» **WHAT THE TASK REQUIRES**
Even if the data beneath seems repetitive, write it all out again exactly.

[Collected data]
▼
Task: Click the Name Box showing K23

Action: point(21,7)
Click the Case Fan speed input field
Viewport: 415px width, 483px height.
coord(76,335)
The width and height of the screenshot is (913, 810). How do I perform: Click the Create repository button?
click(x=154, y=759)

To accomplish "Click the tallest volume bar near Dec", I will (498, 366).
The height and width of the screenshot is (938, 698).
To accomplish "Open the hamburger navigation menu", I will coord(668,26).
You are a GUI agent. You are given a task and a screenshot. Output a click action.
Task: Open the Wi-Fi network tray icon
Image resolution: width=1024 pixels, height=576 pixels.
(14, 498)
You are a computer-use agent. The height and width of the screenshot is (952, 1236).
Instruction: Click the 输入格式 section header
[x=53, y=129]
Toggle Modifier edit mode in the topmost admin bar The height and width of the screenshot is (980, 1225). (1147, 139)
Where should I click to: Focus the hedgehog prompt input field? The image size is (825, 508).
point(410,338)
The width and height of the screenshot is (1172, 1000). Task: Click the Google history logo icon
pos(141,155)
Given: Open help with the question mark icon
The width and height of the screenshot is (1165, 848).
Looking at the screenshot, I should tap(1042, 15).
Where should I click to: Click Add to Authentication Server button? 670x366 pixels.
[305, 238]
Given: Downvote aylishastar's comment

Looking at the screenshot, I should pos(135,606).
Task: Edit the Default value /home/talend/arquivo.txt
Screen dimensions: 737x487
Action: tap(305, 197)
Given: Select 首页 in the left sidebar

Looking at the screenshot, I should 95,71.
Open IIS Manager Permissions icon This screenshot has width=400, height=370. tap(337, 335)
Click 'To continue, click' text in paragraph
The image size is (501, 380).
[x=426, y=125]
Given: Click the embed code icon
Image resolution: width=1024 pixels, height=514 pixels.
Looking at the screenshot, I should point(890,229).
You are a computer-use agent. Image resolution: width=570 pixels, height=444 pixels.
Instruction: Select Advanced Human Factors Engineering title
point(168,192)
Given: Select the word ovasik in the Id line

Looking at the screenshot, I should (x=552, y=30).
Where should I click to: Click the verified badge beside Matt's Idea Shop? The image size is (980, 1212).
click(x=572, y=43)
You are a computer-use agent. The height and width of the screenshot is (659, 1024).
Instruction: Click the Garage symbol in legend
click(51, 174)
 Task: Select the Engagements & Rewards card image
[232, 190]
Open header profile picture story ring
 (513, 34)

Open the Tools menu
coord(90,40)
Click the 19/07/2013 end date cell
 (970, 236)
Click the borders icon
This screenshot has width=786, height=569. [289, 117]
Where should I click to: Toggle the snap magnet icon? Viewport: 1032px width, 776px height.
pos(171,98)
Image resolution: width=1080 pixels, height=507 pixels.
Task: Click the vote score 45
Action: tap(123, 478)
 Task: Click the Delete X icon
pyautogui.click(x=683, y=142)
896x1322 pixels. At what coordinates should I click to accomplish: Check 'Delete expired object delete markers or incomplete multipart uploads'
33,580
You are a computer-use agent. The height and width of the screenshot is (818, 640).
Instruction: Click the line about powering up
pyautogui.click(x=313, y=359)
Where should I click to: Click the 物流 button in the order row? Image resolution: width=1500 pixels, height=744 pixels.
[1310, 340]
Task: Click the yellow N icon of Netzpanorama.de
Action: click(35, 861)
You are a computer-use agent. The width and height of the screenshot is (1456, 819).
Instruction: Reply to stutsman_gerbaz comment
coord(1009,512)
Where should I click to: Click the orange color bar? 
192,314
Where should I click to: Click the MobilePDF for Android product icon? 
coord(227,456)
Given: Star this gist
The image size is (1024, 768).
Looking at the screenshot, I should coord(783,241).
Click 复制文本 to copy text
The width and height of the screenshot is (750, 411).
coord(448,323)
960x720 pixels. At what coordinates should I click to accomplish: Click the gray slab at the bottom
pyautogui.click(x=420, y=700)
▲
» **ANSWER TO THIS EXERCISE**
Task: Click the Name Box showing K23

Action: point(21,7)
Click the Case Fan speed input field
Viewport: 415px width, 483px height.
coord(76,335)
The width and height of the screenshot is (913, 810). How do I perform: Click the Create repository button?
click(x=154, y=759)

To accomplish "Click the tallest volume bar near Dec", I will (498, 366).
The height and width of the screenshot is (938, 698).
To accomplish "Open the hamburger navigation menu", I will coord(668,26).
You are a GUI agent. You are given a task and a screenshot. Output a click action.
Task: Open the Wi-Fi network tray icon
Image resolution: width=1024 pixels, height=576 pixels.
(14, 498)
You are a computer-use agent. The height and width of the screenshot is (952, 1236).
Instruction: Click the 输入格式 section header
[x=53, y=129]
Toggle Modifier edit mode in the topmost admin bar The height and width of the screenshot is (980, 1225). (1147, 139)
Where should I click to: Focus the hedgehog prompt input field? The image size is (825, 508).
point(410,338)
The width and height of the screenshot is (1172, 1000). Task: Click the Google history logo icon
pos(141,155)
Given: Open help with the question mark icon
The width and height of the screenshot is (1165, 848).
Looking at the screenshot, I should tap(1042, 15).
Where should I click to: Click Add to Authentication Server button? 670x366 pixels.
[305, 238]
Given: Downvote aylishastar's comment

Looking at the screenshot, I should pos(135,606).
Task: Edit the Default value /home/talend/arquivo.txt
Screen dimensions: 737x487
Action: tap(305, 197)
Given: Select 首页 in the left sidebar

Looking at the screenshot, I should 95,71.
Open IIS Manager Permissions icon This screenshot has width=400, height=370. tap(337, 335)
Click 'To continue, click' text in paragraph
The image size is (501, 380).
[x=426, y=125]
Given: Click the embed code icon
Image resolution: width=1024 pixels, height=514 pixels.
Looking at the screenshot, I should point(890,229).
You are a computer-use agent. Image resolution: width=570 pixels, height=444 pixels.
Instruction: Select Advanced Human Factors Engineering title
point(168,192)
Given: Select the word ovasik in the Id line

Looking at the screenshot, I should (x=552, y=30).
Where should I click to: Click the verified badge beside Matt's Idea Shop? The image size is (980, 1212).
click(x=572, y=43)
You are a computer-use agent. The height and width of the screenshot is (659, 1024).
Instruction: Click the Garage symbol in legend
click(51, 174)
 Task: Select the Engagements & Rewards card image
[232, 190]
Open header profile picture story ring
 (513, 34)

Open the Tools menu
coord(90,40)
Click the 19/07/2013 end date cell
 (970, 236)
Click the borders icon
This screenshot has width=786, height=569. [289, 117]
Where should I click to: Toggle the snap magnet icon? Viewport: 1032px width, 776px height.
pos(171,98)
Image resolution: width=1080 pixels, height=507 pixels.
Task: Click the vote score 45
Action: tap(123, 478)
 Task: Click the Delete X icon
pyautogui.click(x=683, y=142)
896x1322 pixels. At what coordinates should I click to accomplish: Check 'Delete expired object delete markers or incomplete multipart uploads'
33,580
You are a computer-use agent. The height and width of the screenshot is (818, 640).
Instruction: Click the line about powering up
pyautogui.click(x=313, y=359)
Where should I click to: Click the 物流 button in the order row? Image resolution: width=1500 pixels, height=744 pixels.
[1310, 340]
Task: Click the yellow N icon of Netzpanorama.de
Action: click(35, 861)
You are a computer-use agent. The width and height of the screenshot is (1456, 819).
Instruction: Reply to stutsman_gerbaz comment
coord(1009,512)
Where should I click to: Click the orange color bar? 
192,314
Where should I click to: Click the MobilePDF for Android product icon? 
coord(227,456)
Given: Star this gist
The image size is (1024, 768).
Looking at the screenshot, I should coord(783,241).
Click 复制文本 to copy text
The width and height of the screenshot is (750, 411).
coord(448,323)
960x720 pixels. At what coordinates should I click to accomplish: Click the gray slab at the bottom
pyautogui.click(x=420, y=700)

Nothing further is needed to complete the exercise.